Trump Hysteria of the Day

Rod Dreher expresses my feelings on good, bad, and ugly of Trump’s recent executive order regarding refugees better than I could, so I’ll just link to it.

My thoughts: a couple of years ago two Chechen refugees decided to plant bombs at the finish line of the Boston Marathon, killing three people and injuring about 250, 16 of whom lost limbs. They later murdered a police officer.

The family had been received from a war-torn nation with open arms. Mother turned out to be a small-time crook arrested several times for shoplifting. Big brother was a petty thug who beat up women. Russian intelligence twice warned the FBI that big brother was spending his vacations in Jihad camps. Little brother a pot-addled loser. They all lived on welfare; the only member of the family who seemed to hold a job was the sister, who worked as a stripper.

Any sane refugee program would have kicked those filthy assholes out of the country a decade ago but thick-witted lawmakers and lazy bureaucrats couldn’t be bothered.




  1. I don’t think the problem is even the ban, it’s that this is a show-ban. It’s meaningless. It’s not actually protecting anyone from anything. The effort and money involved would have been much better spent coming up with, as you mention, a screening program that works.
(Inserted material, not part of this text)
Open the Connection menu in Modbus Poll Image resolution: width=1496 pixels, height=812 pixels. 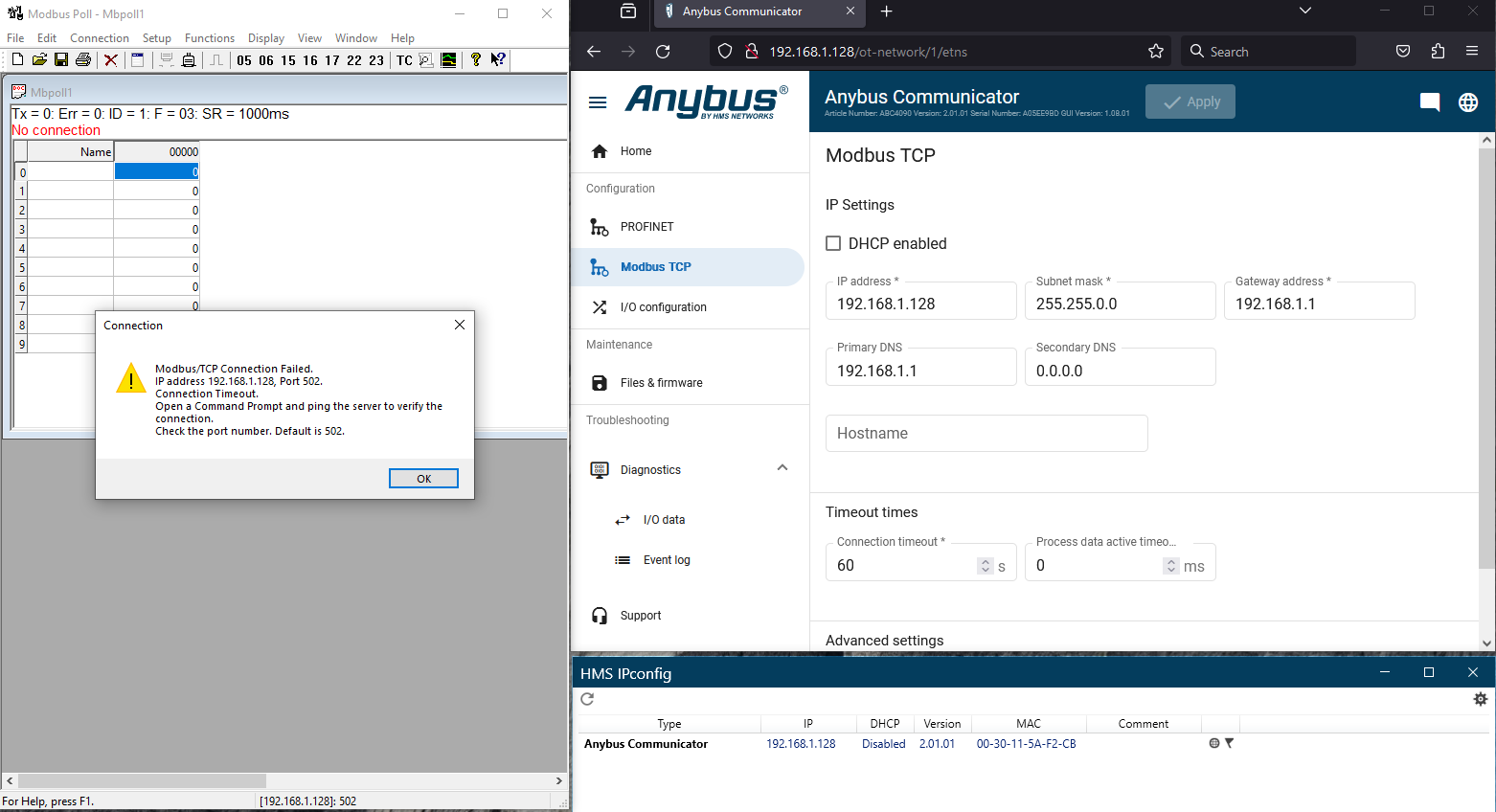99,38
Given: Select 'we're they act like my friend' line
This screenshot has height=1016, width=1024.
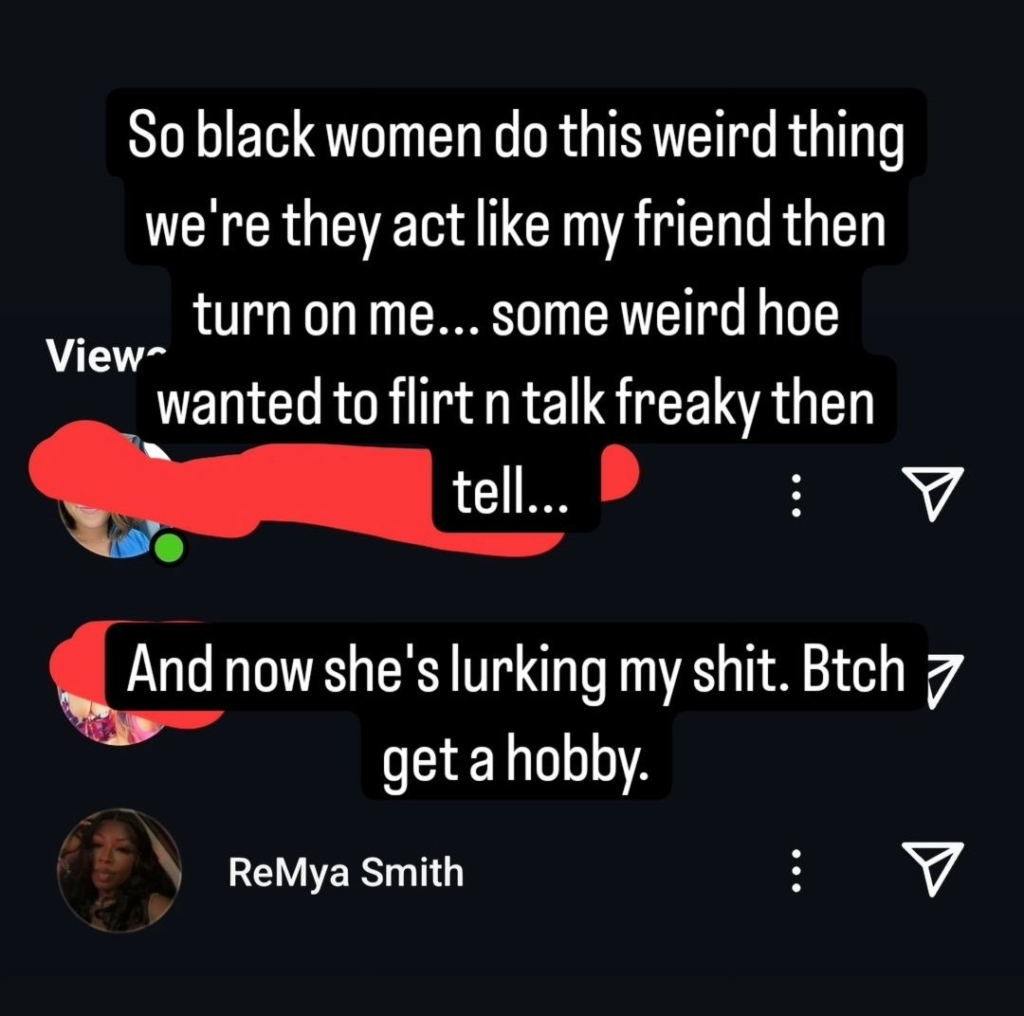Looking at the screenshot, I should point(516,223).
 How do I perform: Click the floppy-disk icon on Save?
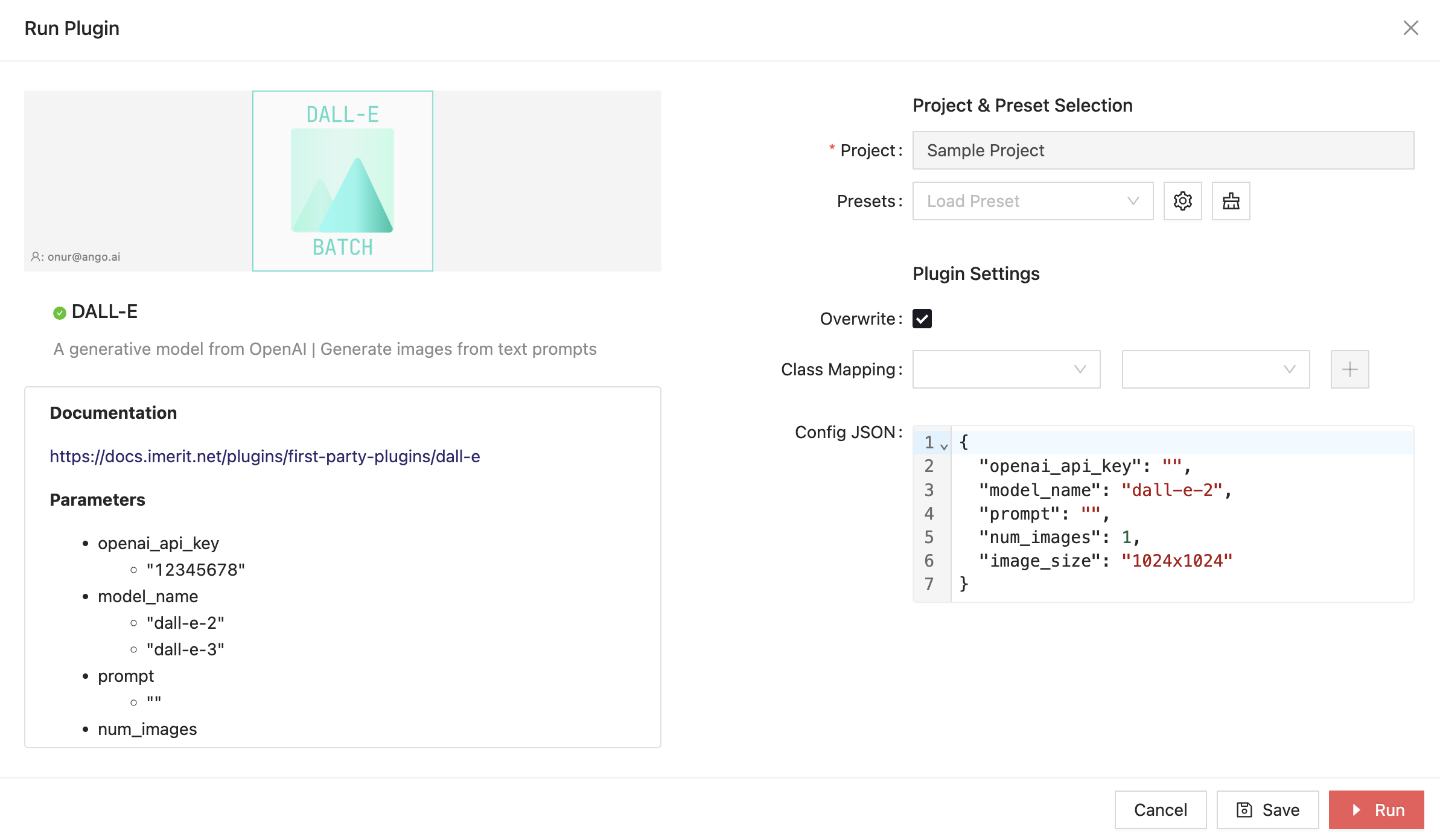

That being said, screening programs work pretty well already.

    1. Is it a show ban? I don’t know. It comes across to me as a spastic gesture in the right direction.
      I have my doubts about the Government Geniuses doing the screening. 12 expired Visas that no gov’t bureaucrat could be bothered to follow up on blew up the world trade center and started two decades of war. The Russians warned the FBI twice about the Marathon bomber, and FBI said “Eh, fuck it.” The jihadist wife of the San Bernadino shooter lied on her visa application. State Department was like, “People lie on visa applications all the time, you expect us to do our jobs or something?”

      1. It’s a show ban because there’s no reasoning to it. Nationality is not a predictor of terrorist activity; but if one wanted to use it as such, Morocco and Tunisia (nationalities of the most recent attackers) should be on the list.

      2. The seven nations listed are mostly failed states where terrorist groups can thrive, so there is the rationale. Egypt and Saudi Arabia are not included for political reasons even though they produce a lot of terrorists, but on the other hand they have functional governments that can cooperate with the state department.
        Feels weird to be defending something Trump did, even if it is a qualified defense.

      3. To make that argument you’re going to have to show evidence that being from a failed state is linked to terrorist acts *More Than* being from a non-failed state. As that evidence does not exist, the position is flawed. The vast majority of terrorist acts are by natives of a country.
        I’m not saying an argument can’t be made for a ban, one could. It just hasn’t been done in this case.

      4. It is probably less a matter of origin and more a mater of traceability. If you come from Saudi Arabia we can know where you were, if you come from Iraq or Syria you are just a big question mark. But that is just me hypothesizing.

      5. To make that argument you need evidence traceability is a substantive factor in terrorism. All of the 9/11 terrorists had detailed immigration files, so traceability doesn’t keep anyone safer.

      6. Traceability would be helpful assuming our Government Geniuses were willing to, you know, do their jobs.

      7. To trace suicide bombers after attacks?

      8. Is terrorism impossible to anticipate?

      9. In a percentage of cases, absolutely.

      10. But not all cases.
        As sympathetic as I am to the notion that governments are incapable of managing complex open systems terrorists tend to fit into discernable demographics (usually young, male, middle-class). They are often highly defective individuals which tends to make them predictable. They are often part of organized groups – the violence is after all political. For the past twenty years or so they tend to Arab Muslims.
        For the chaotic element governments have to resort to the kind of mass prohibitions we are talking about: if we can’t trace your movements, if you come from this list of countries, if you lie on your application sorry, we are going to turn you away for the time being. You may have measles or be smuggling coke or might want to blow us up, etc.